Os coronavírus são a segunda principal causa do resfriado comum, após os rinovírus. Ao todo, os cientistas já identificaram sete coronavírus humanos, entre eles o SARS-CoV, que causa a síndrome respiratória aguda grave, e o MERS-CoV, que origina a síndrome respiratória do Oriente Médio. Embora, até as últimas décadas, os coronavírus raramente tenham causado doenças mais graves do que o resfriado comum em humanos, o vírus causador da COVID-19 se mostrou diferente dos outros tipos já detectados por ser o agente de uma doença grave, que pode levar os pacientes à morte, bem como por ser capaz de se disseminar a partir de portadores assintomáticos.
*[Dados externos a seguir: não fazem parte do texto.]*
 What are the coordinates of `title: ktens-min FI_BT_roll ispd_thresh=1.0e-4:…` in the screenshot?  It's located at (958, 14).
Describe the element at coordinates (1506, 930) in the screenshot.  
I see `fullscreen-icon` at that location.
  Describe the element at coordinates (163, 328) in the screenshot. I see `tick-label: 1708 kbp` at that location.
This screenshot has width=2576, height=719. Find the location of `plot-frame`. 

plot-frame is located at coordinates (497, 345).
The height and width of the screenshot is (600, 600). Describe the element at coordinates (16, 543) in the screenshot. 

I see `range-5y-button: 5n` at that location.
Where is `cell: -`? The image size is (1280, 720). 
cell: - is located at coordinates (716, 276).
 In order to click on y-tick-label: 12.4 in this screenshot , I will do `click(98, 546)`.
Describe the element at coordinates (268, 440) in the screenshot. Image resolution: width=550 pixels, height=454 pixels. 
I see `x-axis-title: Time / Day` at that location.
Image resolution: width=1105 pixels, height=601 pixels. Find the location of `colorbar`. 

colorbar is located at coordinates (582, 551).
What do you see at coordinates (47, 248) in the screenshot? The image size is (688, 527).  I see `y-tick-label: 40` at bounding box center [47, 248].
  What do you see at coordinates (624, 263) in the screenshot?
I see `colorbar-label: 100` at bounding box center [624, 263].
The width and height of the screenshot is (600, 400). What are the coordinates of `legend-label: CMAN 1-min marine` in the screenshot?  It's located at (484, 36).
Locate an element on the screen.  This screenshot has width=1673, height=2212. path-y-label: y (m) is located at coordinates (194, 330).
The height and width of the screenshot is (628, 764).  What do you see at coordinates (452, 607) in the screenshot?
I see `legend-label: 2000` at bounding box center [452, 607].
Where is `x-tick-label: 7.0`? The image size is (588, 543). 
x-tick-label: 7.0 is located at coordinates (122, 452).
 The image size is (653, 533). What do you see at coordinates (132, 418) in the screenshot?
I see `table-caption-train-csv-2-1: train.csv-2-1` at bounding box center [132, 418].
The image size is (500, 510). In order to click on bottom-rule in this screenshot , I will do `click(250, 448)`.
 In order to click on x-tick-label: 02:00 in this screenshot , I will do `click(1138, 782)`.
Ao menos em parte, a alta transmissibilidade do vírus da COVID-19 entre humanos parece ser devido ao seu alojamento nas células epiteliais da mucosa da via aérea superior. A imunização por via intra nasal bloqueia o alojamento do vírus na porta de entrada, devendo, assim, ser a forma mais eficiente para impedir a disseminação do vírus para a via aérea inferior, bem como para diminuir a transmissão do vírus entre pessoas.
Os INCTs
O iii-INCT existe desde 2001, como um dos Institutos do Milênio. Em 2008, foi transformado em INCTs, concebidos no âmbito de programa que agrega os melhores grupos de pesquisa em áreas estratégicas para o desenvolvimento do país, de forma a impulsionar o desenvolvimento da pesquisa científica e tecnológica brasileira. Desde sua criação, o iii-INCT desenvolve um trabalho em rede que reúne 34 pesquisadores de 17 centros de pesquisa localizados em 6 estados brasileiros e no Distrito Federal. Além de compartilhar informações para a produção de conhecimento científico e de atuar na tradução desse aprendizado para a criação de imunobiológicos em diversas áreas, o iii-INCT também contribui para a formação de técnicos, de pesquisadores e de alunos de pós-graduação. Entre os pesquisadores do iii-INCT está a professora Ester Cerdeira Sabino , do Instituto de Medicina Tropical da Universidade de São Paulo (USP), que coordenou o projeto de sequenciamento do coronavírus, no início da pandemia. A professora é bolsista de Produtividade em Pesquisa do CNPq. O iii-INCT é estruturado de acordo com três perspectivas, que se interrelacionam: áreas temáticas, plataformas tecnológicas e eixos de pesquisa. As seis áreas temáticas – HIV/AIDS, alergias, transplante, autoimunidade, doenças infecciosas, imunodeficiências primárias – reúnem especialistas que trabalham de forma integrada, compartilhando ações e conhecimentos. No momento, 45 projetos se encontram em desenvolvimento pelos pesquisadores do iii-INCT.
O Instituto Nacional de Ciência e Tecnologia de Vacinas (INCTV), coordenado pelo doutor Ricardo Gazzinelli, em conjunto com o professor Maurício Rodrigues, da Universidade Federal de São Paulo (UNIFESP), atua no desenvolvimento de vacinas contra doenças infecciosas, dando prioridade àquelas que afetam o Brasil e que são negligenciadas pela indústria farmacêutica. Os pesquisadores desse INCT direcionam esforços na busca de vacinas contra doenças humanas, como influenza, malária e dengue. Os cientistas também atuam na busca de imunizantes contra zoonoses, como a dengue, a leishmaniose, a leptospirose, a toxoplasmose e a doença de Chagas. O INCTV é composto por três divisões: a de Imunonologia Básica, a de Tecnologia de Vacinas e a de Desenvolvimento de Vacinas.